Quali sono i pericoli?

«Moltissimi. Non capisco, ad esempio, perché tanta fretta nell'esecuzione della fase sperimentale. Le perplessità sono fondate, ma i promotori del programma non hanno voluto sentire ragioni».

Eppure la Protezione Civile ha benedetto, sostanzialmente, il sondaggio di Bagnoli.

«Certamente, le trivellazioni sono passate in un momento di confusione generale. Una decisione troppo superficiale».

Ora cosa potrà accadere?

«Speriamo nulla di preoccupante. Scavare in profondità fra i fluidi bollenti di un vulcano, comunque, è un'impresa estremamente rischiosa».

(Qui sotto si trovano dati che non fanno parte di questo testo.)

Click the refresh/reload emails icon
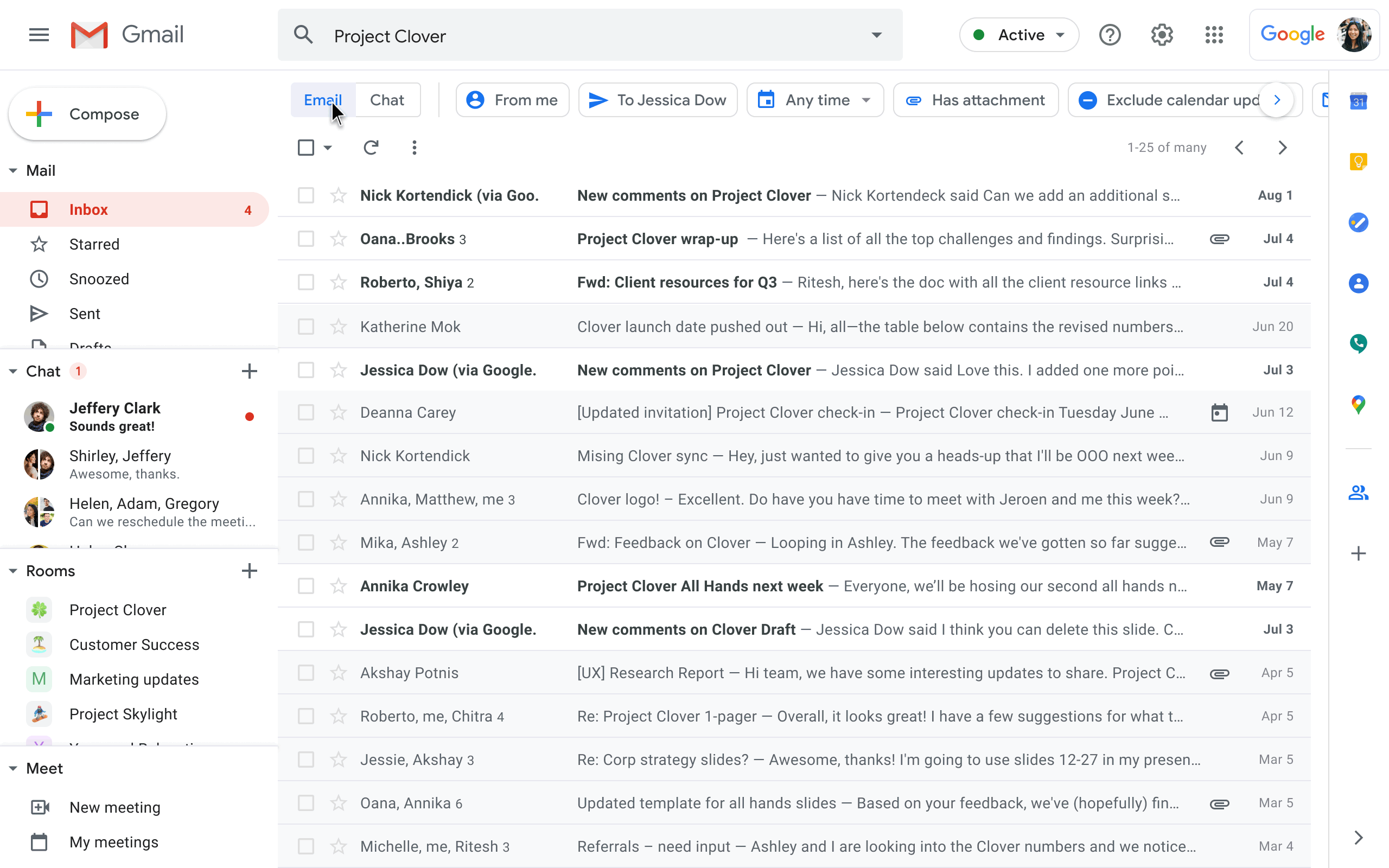Image resolution: width=1389 pixels, height=868 pixels. [371, 147]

Pensa che sia stato sottovalutato il pericolo?

«Non lo so. Vorrei conoscere le valutazioni di impatto ambientale. Ma non vedo in giro tracce di questi documenti».

Teme per una ripresa del bradisismo nell'area flegrea?

«Non mi tranquillizza, soprattutto, la vicinanza del centro abitato con la zona scelta per le trivellazioni. Cinque-seicento metri appena: poco davvero».

Cosa propone ai responsabili del progetto di Bagnoli?

«Di sospendere immediatamente lo scavo dopo la prima fase sperimentale. Soltanto così sarà possibile valutare con la massima attenzione le conseguenze del buco».

Se invece i lavori non saranno sospesi?

«Dobbiamo augurarci che l'attività vulcanica non subisca particolari sconvolgimenti. Una nuova emergenza sarebbe disastrosa per tutta l'area flegrea».